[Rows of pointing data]
○ ○ ○ ○ ○
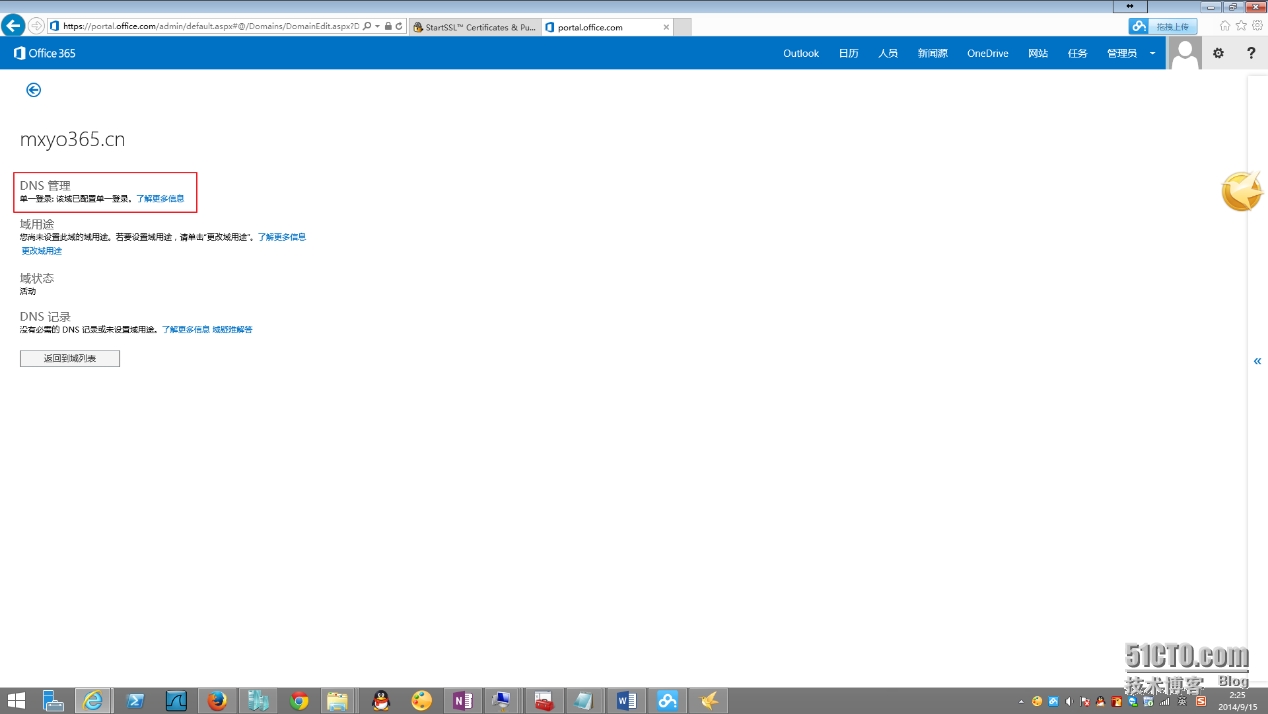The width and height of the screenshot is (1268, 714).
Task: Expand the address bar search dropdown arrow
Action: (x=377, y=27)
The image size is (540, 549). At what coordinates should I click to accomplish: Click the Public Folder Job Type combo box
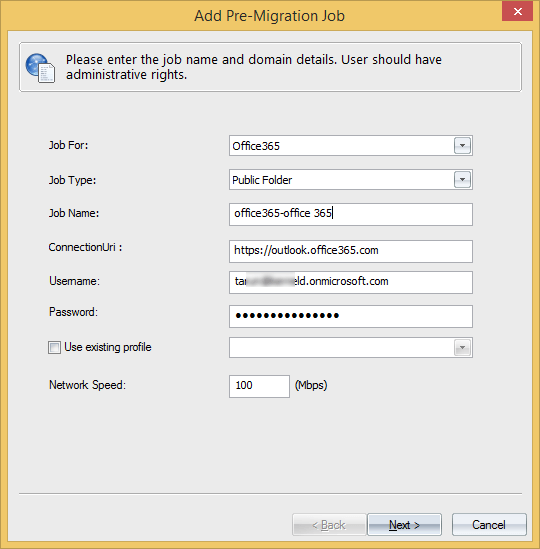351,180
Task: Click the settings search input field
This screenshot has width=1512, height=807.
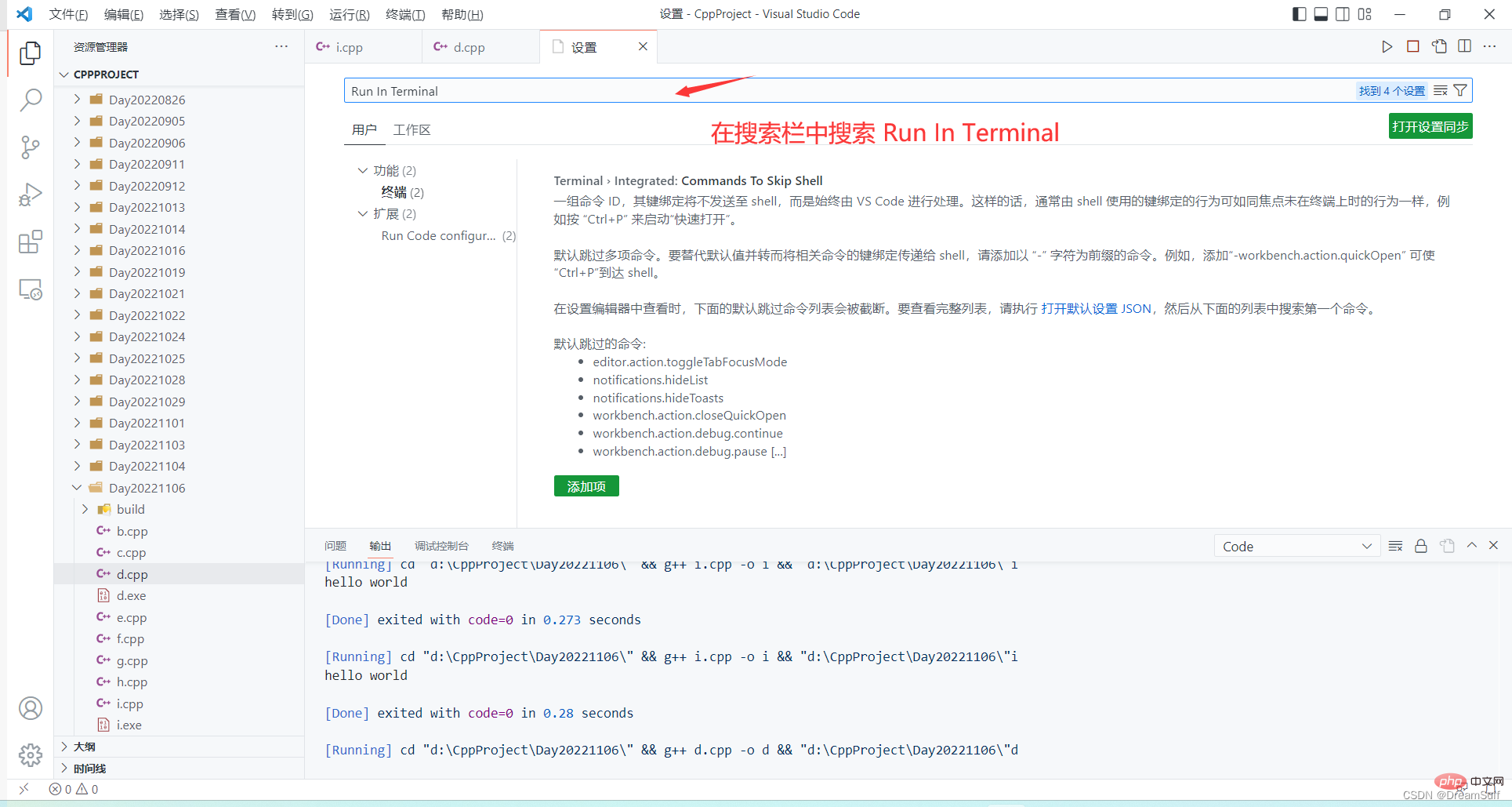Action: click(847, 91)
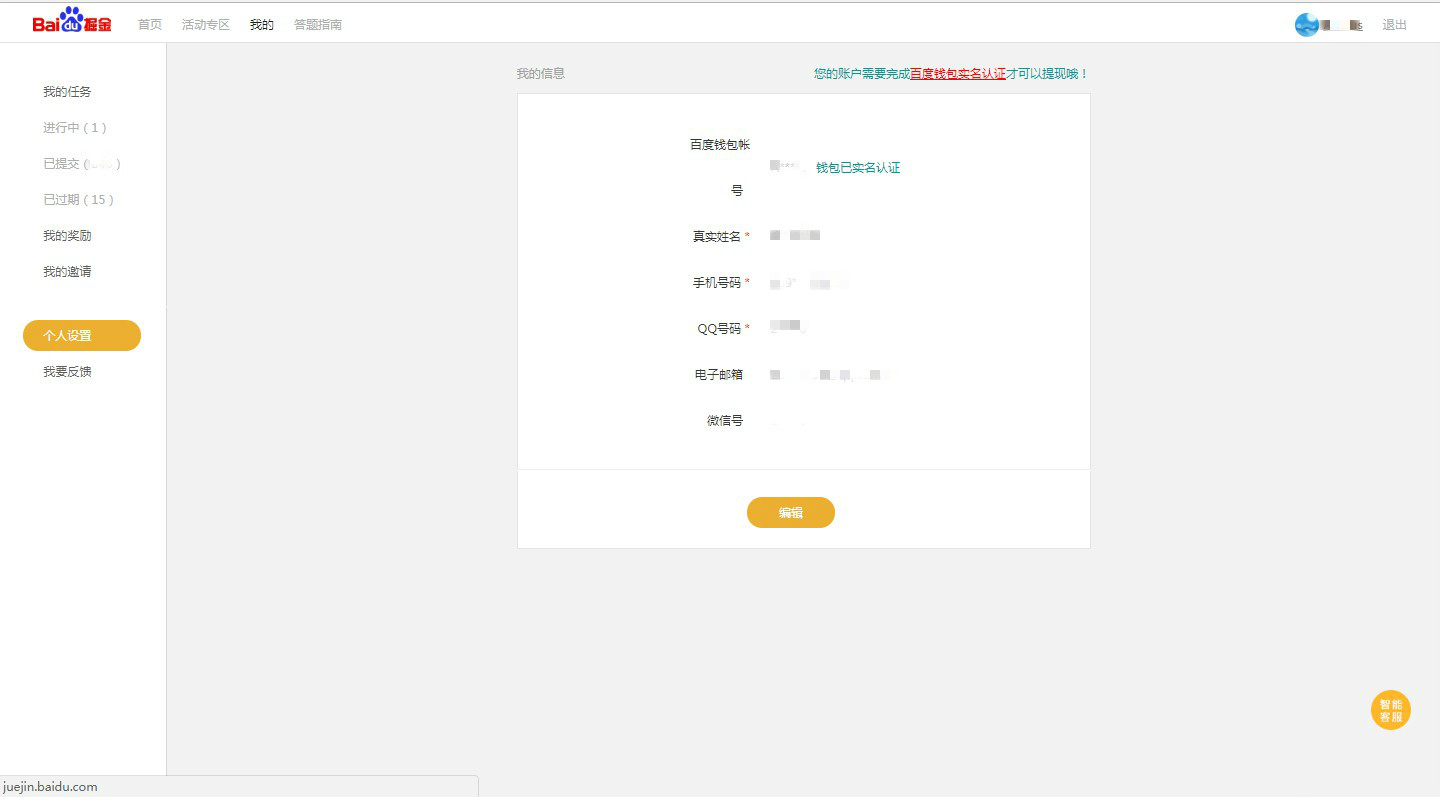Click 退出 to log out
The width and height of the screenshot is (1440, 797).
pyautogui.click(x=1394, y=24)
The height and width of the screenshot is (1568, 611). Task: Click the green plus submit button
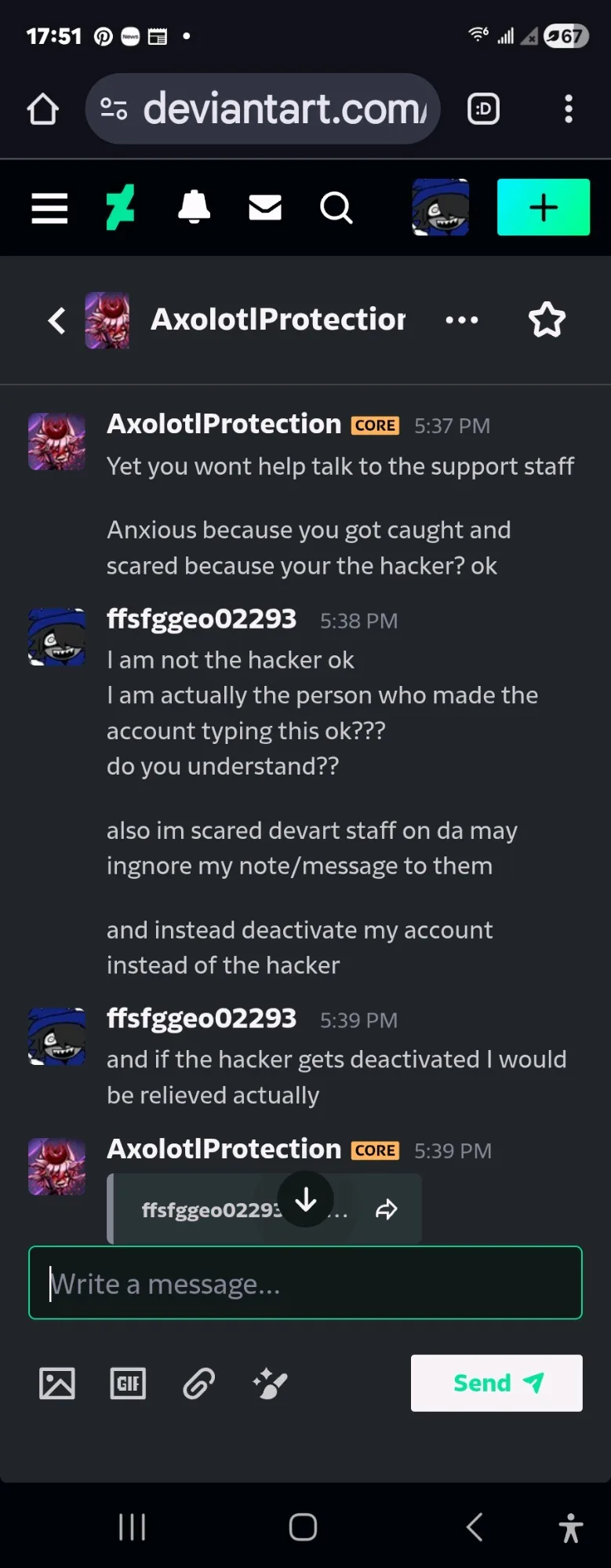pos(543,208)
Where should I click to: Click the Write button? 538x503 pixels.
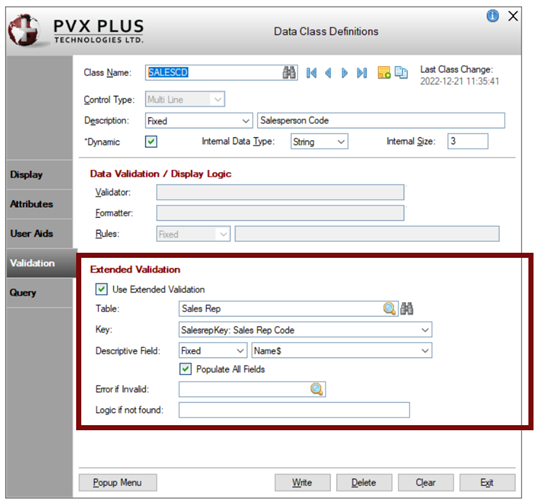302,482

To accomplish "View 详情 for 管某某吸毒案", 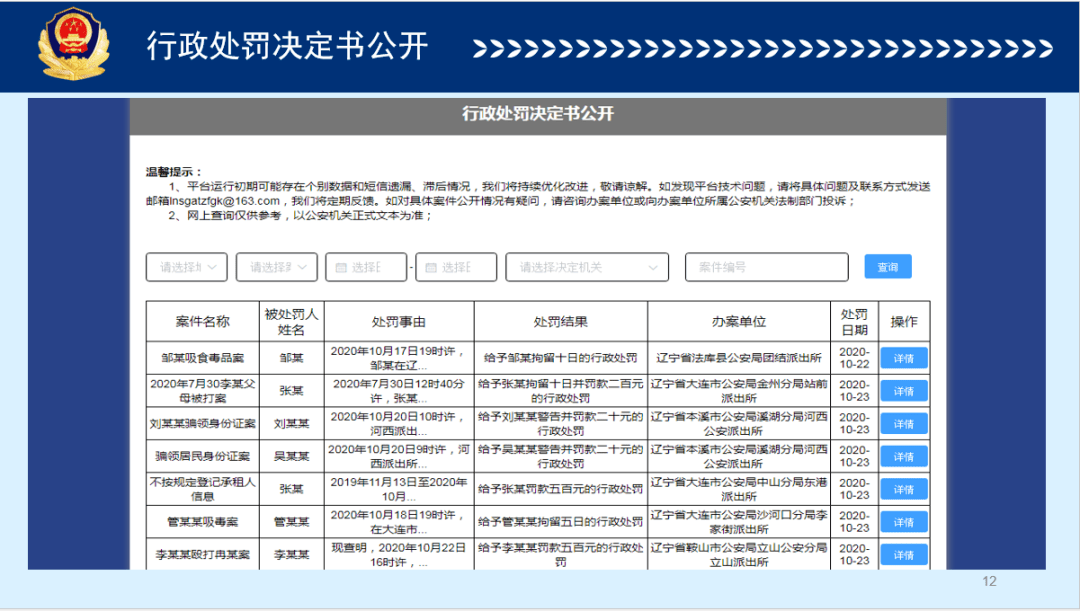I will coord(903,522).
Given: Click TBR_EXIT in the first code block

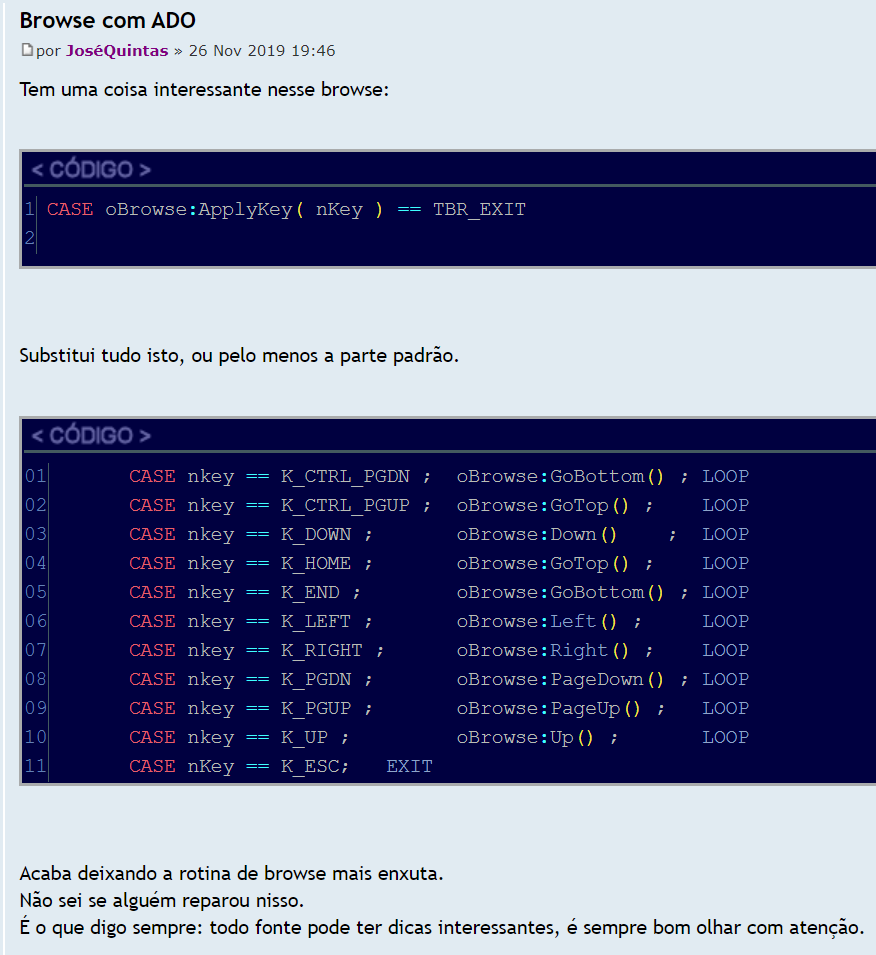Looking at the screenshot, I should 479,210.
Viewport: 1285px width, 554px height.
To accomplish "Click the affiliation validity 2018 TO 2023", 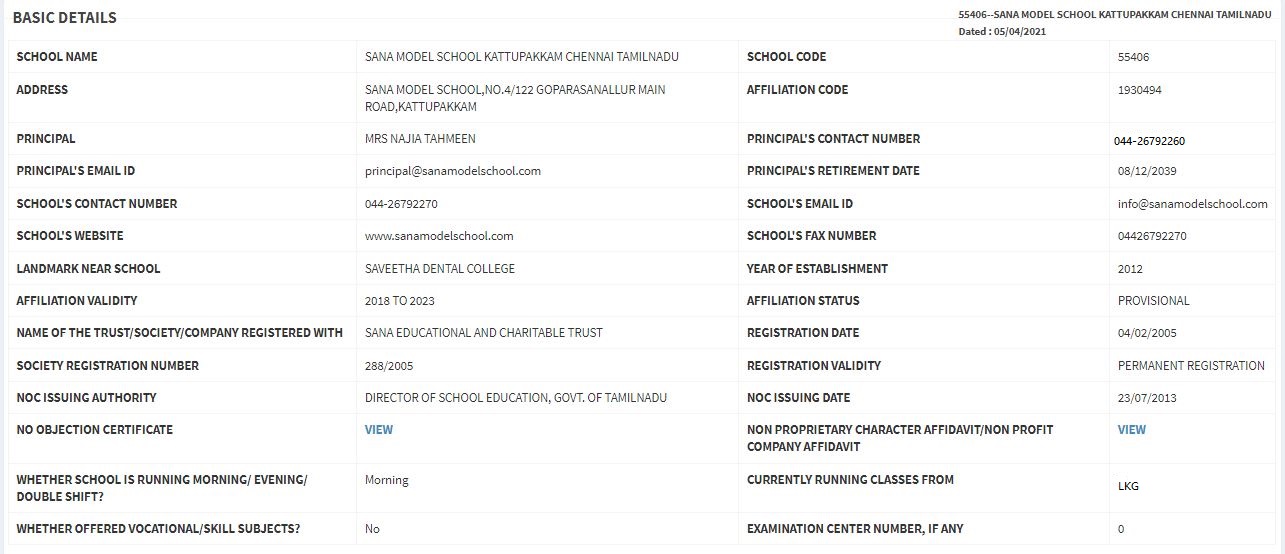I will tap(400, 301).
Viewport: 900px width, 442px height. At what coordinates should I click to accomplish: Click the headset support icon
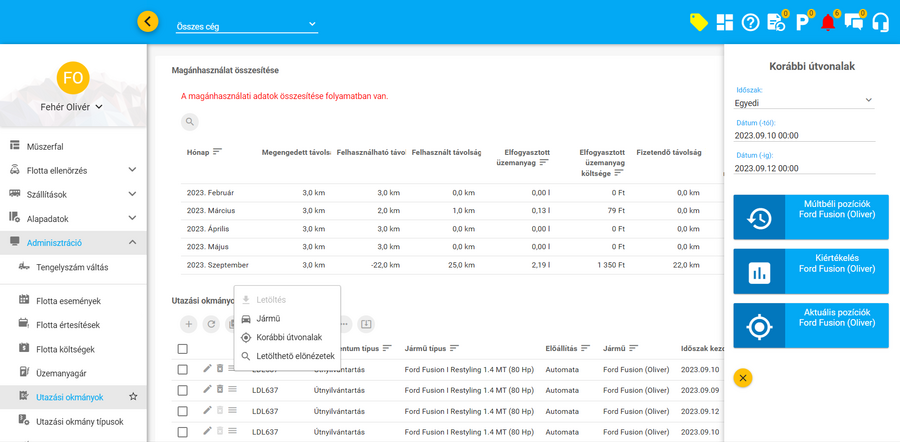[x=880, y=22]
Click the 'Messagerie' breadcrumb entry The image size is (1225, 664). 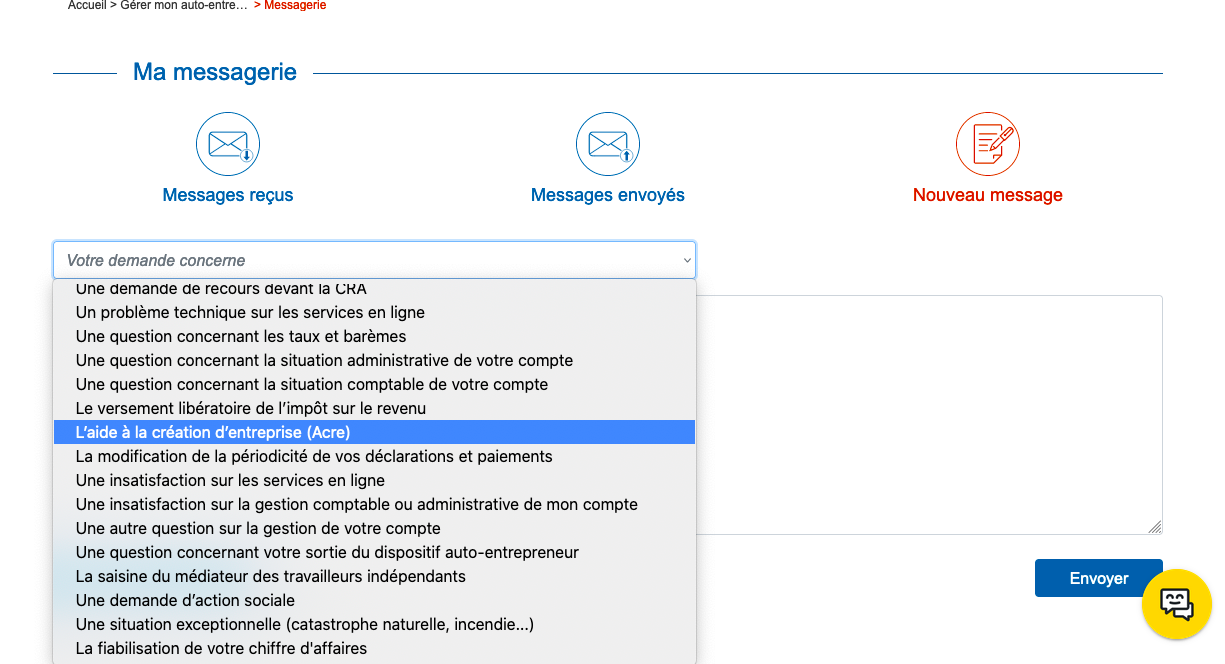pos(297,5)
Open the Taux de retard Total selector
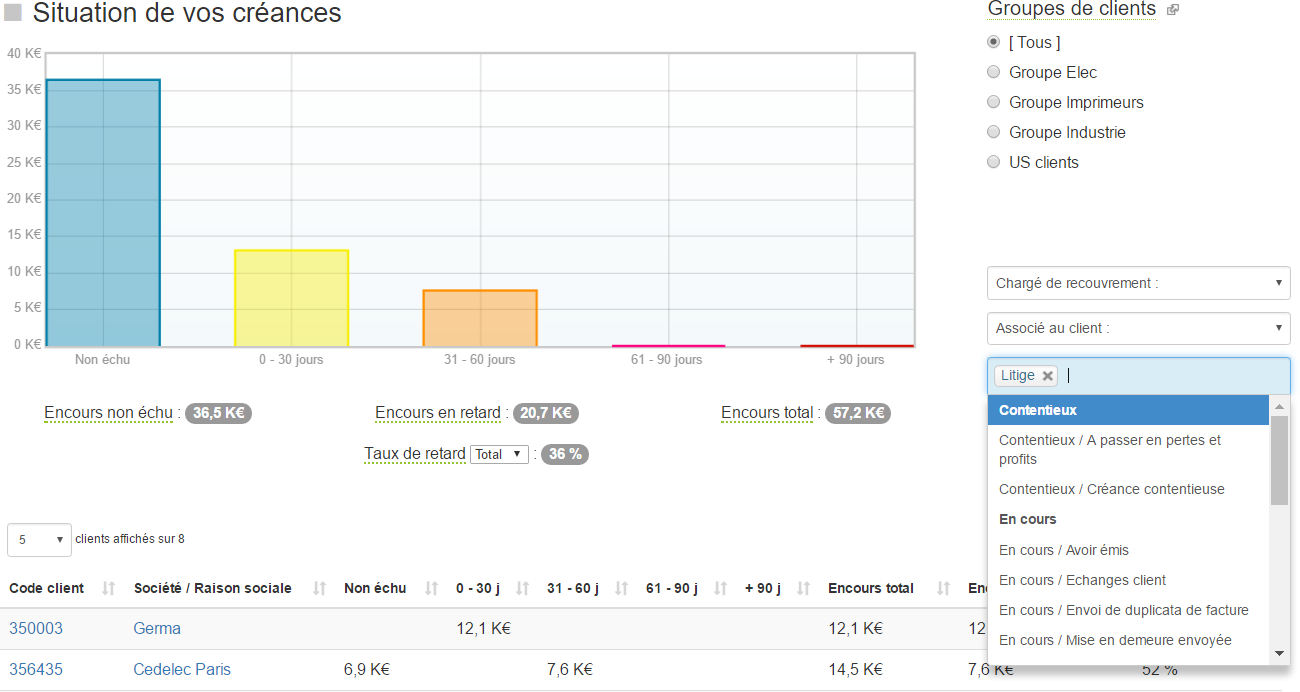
○ ○ ○ ○ ○
PROBLEM REQUIREMENTS => Please change "combo box" to "dropdown list" in the stretch from the start of the data through the line containing "pyautogui.click(x=1394, y=24)", keeping everything else the same. Leave the pictures out of your answer.

RESULT =>
The width and height of the screenshot is (1268, 714).
Task: Expand the address bar search dropdown arrow
Action: (x=377, y=27)
The image size is (540, 549). At what coordinates should I click to accomplish: Click the Public Folder Job Type dropdown list
351,180
Task: Click the settings search input field
This screenshot has width=1512, height=807.
Action: click(847, 91)
Click 退出 to log out
The width and height of the screenshot is (1440, 797).
pyautogui.click(x=1394, y=24)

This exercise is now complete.